21.                 No Third-Party Beneficiaries. This Agreement is for the sole benefit of the parties hereto and their respective successors and permitted assigns and nothing herein, express or implied, is intended to or shall confer upon any other person or entity any legal or equitable right, benefit or remedy of any nature whatsoever under or by reason of these Terms.

22.                 Waiver. No failure by any party to insist upon the strict performance of any covenant, duty, agreement or condition of this Agreement or to exercise any right or remedy consequent upon a breach thereof shall constitute waiver of any such breach of any other covenant, duty, agreement or condition.

23.                 Governing Law. All matters arising out of or relating to this Agreement is governed by and construed in accordance with the internal laws of the State of Ohio without giving effect to any choice or conflict of law provision or rule (whether of the State of Ohio or any other jurisdiction) that would cause the application of the laws of any jurisdiction other than those of the State of Ohio.

24.                 Submission to Jurisdiction. Any legal suit, action or proceeding arising out of or relating to this Agreement shall be instituted in the federal courts of the United States of America or the courts of the State of Ohio, and each party irrevocably submits to the exclusive jurisdiction of such courts in any such suit, action or proceeding.

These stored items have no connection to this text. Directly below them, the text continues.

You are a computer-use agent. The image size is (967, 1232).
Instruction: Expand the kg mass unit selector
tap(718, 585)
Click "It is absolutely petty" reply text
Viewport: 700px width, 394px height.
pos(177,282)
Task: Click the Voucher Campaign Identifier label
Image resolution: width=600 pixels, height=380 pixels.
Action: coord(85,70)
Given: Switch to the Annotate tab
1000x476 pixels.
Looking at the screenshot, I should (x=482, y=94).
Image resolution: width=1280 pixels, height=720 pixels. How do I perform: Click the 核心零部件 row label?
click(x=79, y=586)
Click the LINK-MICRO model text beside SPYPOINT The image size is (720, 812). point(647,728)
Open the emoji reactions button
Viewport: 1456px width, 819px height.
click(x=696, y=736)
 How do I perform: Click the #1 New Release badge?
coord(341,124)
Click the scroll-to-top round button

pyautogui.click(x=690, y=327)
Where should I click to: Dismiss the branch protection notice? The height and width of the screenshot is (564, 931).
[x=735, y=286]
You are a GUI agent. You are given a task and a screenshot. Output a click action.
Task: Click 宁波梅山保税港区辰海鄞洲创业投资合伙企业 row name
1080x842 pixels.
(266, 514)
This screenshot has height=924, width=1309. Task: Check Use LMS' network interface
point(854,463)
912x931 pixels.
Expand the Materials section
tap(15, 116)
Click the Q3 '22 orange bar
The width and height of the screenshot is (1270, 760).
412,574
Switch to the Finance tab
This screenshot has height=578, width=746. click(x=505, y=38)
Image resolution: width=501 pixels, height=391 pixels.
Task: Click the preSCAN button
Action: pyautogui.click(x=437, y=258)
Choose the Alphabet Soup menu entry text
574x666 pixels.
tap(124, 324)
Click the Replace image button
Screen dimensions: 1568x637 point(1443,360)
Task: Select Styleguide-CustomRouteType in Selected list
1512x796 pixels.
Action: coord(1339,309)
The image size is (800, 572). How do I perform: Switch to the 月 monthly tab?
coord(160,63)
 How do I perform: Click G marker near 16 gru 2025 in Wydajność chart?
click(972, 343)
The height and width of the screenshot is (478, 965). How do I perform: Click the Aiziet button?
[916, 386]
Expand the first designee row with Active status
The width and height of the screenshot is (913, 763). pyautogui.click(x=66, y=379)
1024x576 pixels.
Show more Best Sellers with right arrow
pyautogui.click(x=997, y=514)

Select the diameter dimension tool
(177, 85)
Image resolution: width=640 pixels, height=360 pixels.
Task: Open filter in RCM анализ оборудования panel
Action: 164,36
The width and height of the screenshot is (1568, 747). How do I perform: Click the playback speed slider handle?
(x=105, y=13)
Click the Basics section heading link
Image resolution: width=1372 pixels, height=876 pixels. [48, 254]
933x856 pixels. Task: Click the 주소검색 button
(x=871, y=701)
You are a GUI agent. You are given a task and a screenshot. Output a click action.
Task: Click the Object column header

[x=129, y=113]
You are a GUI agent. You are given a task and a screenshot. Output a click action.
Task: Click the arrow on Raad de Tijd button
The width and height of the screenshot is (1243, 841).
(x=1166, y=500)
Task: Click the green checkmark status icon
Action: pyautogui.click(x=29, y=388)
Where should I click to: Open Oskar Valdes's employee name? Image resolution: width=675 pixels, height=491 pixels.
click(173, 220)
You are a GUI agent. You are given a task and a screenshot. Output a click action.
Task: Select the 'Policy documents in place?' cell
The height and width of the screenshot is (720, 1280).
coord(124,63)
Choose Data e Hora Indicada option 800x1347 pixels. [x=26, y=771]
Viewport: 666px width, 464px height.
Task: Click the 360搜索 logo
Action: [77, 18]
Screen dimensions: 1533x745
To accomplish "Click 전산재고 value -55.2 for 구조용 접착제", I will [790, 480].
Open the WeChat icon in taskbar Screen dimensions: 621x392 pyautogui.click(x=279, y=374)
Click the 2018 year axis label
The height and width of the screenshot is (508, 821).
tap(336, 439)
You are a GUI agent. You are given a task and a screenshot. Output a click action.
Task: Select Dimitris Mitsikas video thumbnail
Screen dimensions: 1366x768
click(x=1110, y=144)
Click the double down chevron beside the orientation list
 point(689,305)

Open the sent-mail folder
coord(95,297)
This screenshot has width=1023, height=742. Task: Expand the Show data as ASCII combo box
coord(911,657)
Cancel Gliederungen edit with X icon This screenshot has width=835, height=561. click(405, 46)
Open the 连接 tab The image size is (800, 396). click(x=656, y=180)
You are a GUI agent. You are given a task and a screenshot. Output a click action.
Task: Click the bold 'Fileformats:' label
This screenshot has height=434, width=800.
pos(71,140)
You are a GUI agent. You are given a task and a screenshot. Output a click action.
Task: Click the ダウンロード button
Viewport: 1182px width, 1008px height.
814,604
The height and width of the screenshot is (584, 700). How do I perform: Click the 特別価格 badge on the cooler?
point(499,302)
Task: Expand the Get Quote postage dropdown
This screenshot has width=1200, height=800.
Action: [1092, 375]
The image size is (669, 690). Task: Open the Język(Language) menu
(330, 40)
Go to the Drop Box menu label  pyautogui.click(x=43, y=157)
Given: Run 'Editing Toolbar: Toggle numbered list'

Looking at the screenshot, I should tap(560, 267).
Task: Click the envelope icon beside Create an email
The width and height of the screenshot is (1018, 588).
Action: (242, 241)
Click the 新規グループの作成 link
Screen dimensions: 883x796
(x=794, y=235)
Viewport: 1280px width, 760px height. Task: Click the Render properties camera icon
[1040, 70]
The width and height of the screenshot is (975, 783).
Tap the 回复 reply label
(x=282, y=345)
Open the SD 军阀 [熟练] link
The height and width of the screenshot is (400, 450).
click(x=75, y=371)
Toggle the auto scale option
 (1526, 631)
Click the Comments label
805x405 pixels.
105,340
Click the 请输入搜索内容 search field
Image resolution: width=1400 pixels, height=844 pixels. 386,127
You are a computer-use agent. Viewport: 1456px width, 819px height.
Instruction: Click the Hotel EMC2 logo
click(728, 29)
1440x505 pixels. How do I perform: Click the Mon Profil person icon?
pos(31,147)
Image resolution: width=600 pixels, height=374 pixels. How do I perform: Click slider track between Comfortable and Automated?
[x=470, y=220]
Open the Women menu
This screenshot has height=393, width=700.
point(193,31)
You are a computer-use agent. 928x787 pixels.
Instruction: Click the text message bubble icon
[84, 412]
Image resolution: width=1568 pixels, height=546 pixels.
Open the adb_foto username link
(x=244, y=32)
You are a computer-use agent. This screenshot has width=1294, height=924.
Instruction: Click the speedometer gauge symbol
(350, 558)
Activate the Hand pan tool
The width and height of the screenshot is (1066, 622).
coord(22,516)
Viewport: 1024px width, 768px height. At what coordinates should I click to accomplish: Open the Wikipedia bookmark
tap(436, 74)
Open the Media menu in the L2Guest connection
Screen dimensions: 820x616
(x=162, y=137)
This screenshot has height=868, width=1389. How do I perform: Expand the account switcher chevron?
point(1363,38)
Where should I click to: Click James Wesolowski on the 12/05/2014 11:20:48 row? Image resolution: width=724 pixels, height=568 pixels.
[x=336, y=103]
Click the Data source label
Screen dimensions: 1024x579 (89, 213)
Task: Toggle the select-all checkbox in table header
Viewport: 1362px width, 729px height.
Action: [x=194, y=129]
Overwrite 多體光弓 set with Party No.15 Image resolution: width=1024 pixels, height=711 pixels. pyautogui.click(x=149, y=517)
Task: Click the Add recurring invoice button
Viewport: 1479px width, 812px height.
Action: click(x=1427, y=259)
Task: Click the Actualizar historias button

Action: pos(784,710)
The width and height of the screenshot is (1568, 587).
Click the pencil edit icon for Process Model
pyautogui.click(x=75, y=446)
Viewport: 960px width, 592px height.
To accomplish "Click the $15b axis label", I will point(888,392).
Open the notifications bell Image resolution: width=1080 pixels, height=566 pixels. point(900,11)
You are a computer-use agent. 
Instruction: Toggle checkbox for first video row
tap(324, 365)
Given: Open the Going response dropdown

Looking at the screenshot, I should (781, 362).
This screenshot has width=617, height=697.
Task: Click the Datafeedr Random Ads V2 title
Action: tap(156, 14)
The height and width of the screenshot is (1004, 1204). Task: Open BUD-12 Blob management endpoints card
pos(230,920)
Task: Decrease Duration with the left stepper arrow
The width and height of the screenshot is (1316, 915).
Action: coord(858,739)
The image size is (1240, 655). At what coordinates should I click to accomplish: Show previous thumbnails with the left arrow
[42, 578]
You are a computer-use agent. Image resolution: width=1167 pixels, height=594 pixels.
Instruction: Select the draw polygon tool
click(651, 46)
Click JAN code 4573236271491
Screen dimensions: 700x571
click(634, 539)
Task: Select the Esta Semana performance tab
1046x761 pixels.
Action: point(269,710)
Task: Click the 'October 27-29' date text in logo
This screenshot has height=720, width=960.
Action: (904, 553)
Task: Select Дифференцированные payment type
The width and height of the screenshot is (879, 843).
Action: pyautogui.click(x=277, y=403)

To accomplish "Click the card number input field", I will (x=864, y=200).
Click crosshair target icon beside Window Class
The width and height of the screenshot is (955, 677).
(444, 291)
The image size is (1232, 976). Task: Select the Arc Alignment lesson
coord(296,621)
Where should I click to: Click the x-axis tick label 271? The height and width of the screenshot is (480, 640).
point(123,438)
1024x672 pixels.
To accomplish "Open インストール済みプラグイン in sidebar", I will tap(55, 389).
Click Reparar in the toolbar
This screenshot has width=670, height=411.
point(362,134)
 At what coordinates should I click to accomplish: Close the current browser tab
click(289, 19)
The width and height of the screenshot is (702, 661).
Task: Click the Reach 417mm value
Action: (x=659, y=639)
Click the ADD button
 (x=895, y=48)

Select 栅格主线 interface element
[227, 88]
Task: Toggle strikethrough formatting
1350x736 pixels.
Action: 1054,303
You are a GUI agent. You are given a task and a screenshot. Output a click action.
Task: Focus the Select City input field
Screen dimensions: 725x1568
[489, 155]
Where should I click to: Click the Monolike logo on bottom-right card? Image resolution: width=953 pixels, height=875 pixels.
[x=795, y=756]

25.                 Notices. All notices, request, consents, claims, demands, waivers and other communications hereunder (each, a “Notice”) shall be in writing and addressed to: (a) Mantaline at 4754 E. High St., Mantua, OH 44255; (b) Buyer at the addresses set forth on the face of the Quotation; or (c) such other address that may be designated by the receiving party in writing. All Notices shall be delivered by personal delivery, nationally recognized overnight courier (with all fees pre-paid), facsimile (with confirmation of transmission) or certified or registered mail (in each case, return receipt requested, postage prepaid). Except as otherwise provided in this Agreement, a Notice is effective only (a) upon receipt of the receiving party, and (b) if the party giving the Notice has complied with the requirements of this Section.

26.                 Severability. If any term or provision of this Agreement is invalid, illegal or unenforceable in any jurisdiction, such invalidity, illegality or unenforceability shall not affect any other term or provision of this Agreement or invalidate or render unenforceable such term or provision in any other jurisdiction.

27.              Survival. Provisions of these Terms which by their nature should apply beyond their terms will remain in force after any termination or expiration of this Agreement including, but not limited to, the following provisions: Compliance with Laws, Confidential Information, Governing Law, Submission to Jurisdiction and Survival.